At the beginning of each series, a working standard containing the penicillin-d0-piperidines and the penicillin-d10-piperidines was injected to check the performance of the instrument.
Validation
The method for porcine muscle tissue was validated in a 5-day experimental setup. On three separate occasions, using three different blank porcine muscle materials, samples were fortified with a mixture of penicillins (PWS-tissue) at three levels (0.5 MRL, one MRL and 1.5 MRL). Six replicates, at each of the three fortification levels, were analysed on each day. Accuracy, intra-day precision (repeatability), inter-day precision (within-lab reproducibility, muscle tissue only), recovery, linearity, CCα and CCß were determined. Additionally (day 4), 20 blank samples were analysed to determine selectivity, specificity and limit of detection (LoD; the concentration at which the quantifier product ion has a signal to noise ratio of 3). The method for muscle tissue was tested (day 5) for ruggedness according to Youden [24]. Variables that were tested included the pH of the phosphate buffer, the piperidine derivatisation time, the heating temperature of the derivatised extract, the drying time of the SPE cartridge before elution of the purified extract and the composition of the elution solvent and the time lag before the dried sample was reconstituted. Porcine kidney tissue was additionally validated using six replicates, at each of the three fortification levels on one occasion.

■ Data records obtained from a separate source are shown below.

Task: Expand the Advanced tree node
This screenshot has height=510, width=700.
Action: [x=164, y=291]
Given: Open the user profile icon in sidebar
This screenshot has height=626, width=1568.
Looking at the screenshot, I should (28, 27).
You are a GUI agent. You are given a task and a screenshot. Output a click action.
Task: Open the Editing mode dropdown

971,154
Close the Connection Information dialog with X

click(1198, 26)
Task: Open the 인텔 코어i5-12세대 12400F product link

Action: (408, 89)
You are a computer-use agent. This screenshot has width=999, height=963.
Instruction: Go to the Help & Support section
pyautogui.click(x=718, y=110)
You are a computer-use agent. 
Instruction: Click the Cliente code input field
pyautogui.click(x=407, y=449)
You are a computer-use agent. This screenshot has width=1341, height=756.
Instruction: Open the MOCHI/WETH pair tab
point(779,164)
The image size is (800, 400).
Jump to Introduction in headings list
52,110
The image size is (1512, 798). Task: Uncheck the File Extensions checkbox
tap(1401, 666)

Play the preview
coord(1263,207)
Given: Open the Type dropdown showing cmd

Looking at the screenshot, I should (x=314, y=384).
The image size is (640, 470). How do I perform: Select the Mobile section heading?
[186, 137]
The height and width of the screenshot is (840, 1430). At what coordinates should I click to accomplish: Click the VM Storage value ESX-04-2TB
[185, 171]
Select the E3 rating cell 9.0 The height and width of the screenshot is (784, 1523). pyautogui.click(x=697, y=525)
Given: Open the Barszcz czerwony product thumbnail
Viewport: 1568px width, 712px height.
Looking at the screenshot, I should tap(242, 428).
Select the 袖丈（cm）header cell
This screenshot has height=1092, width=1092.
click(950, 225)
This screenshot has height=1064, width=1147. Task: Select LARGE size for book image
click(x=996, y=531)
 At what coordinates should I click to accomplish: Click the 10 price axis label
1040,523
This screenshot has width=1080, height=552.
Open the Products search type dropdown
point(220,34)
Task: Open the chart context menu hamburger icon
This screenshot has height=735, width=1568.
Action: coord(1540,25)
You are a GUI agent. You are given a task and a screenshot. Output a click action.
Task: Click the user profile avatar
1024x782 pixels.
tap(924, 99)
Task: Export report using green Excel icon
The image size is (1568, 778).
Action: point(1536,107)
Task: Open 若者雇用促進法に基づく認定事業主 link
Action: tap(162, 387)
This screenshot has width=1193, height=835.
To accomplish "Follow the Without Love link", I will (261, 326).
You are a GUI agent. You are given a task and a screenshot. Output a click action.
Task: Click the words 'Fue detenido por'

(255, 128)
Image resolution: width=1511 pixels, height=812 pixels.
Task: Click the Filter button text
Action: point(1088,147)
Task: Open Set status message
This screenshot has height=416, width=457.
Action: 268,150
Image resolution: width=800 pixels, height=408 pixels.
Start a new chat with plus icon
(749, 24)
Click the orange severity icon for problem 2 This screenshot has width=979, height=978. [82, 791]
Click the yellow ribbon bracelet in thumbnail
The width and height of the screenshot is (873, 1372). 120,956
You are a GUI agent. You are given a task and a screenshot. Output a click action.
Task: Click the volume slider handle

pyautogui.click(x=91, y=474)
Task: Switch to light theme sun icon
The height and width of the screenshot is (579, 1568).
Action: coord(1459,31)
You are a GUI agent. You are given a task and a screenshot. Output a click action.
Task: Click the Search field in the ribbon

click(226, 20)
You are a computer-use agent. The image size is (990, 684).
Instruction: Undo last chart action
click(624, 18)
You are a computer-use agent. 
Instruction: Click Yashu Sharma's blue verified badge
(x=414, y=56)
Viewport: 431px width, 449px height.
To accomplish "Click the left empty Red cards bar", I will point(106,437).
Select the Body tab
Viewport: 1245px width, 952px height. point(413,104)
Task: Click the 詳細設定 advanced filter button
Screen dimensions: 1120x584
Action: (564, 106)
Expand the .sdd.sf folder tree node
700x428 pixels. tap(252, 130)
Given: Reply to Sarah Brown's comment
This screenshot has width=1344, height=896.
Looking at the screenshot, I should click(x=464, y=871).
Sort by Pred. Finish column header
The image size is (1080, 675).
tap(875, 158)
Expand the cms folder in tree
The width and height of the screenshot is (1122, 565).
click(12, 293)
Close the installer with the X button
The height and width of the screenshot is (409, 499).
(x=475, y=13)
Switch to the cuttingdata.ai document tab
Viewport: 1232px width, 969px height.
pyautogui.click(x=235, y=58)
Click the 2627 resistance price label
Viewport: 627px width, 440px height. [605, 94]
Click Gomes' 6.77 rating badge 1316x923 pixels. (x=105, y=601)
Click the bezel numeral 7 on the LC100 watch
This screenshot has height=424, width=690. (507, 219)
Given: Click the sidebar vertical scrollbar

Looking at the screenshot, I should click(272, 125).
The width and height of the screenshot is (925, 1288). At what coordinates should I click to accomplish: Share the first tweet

The validation for milk was limited to seven replicate measurements at MRL on 1 day. Intra-day precision and accuracy at MRL level, linearity, specificity and selectivity were determined.
The validation for feedstuffs was carried out on seven separate occasions using multi-level standard addition. Of each of the 20 blank feed samples (representing feeding stuffs intended for poultry, porcine, bovine, ovine), 11 subsamples were processed. Two samples were not spiked with PWS-feed (blanks), six samples were fortified at one of the validation levels (0.1, 0.2, 0.5 mg kg−1) in duplicate and the remaining three samples were fortified at 1, 2 and 5 mg kg−1, respectively. Each validation level was quantified by using the first three addition levels and applying linear regression of the least squares. The sum of the peak areas of the two product ions was used to calculate the response factor relative to the IS. Accuracy, intra-day precision, inter-day precision, linearity, CCα, CCß, specificity, selectivity and stability of the extracts were determined.
Results and discussion
Synthesis of penicillin–piperidine derivatives
For the antibacterial activity of penicillins, an intact ß-lactam ring is essential. Acid- or base-catalysed hydrolysis of the ß-lactam ring will result in inactive penicilloic acids and degradation products thereof [26–28]. Penicillins containing a primary amino group may also isomerise to (inactive) diketopiperazine derivatives [27, 28]. Other nucleophiles, such as alcohols and amines, can also react with the ß-lactam ring, resulting in the formation of penicilloylic esters and (substituted) amides [29, 30]. In case ammonia or simple primary amines are used, the reaction is also called aminolysis. To our knowledge, the reaction of penicillins with secondary amines has not been studied in detail. We found that the reaction of a variety of penicillins with a concentrated solution of piperidine in water proceeded within minutes at room temperature. The synthesis of the derivatised penicillins does not require any special equipment. For the penicillins studied, a single compound was produced in high yield. In all cases, the corresponding piperidine derivative was formed by addition to the ß-lactam carbonyl group, followed by ring opening. In Fig. 2, the 1H-NMR spectrum of amoxicillin-d0-piperidine (AMX-d0-PIP) is shown as an example. In AMX ß-lactam protons, H5 and H6 resonate at 5.40 and 5.58 ppm, while in the ring-opened AMX-d0-PIP they have shifted to 4.85 and 4.92 ppm. The piperidine protons are found at 1.65 ppm (6H) and 2.96 ppm (4H).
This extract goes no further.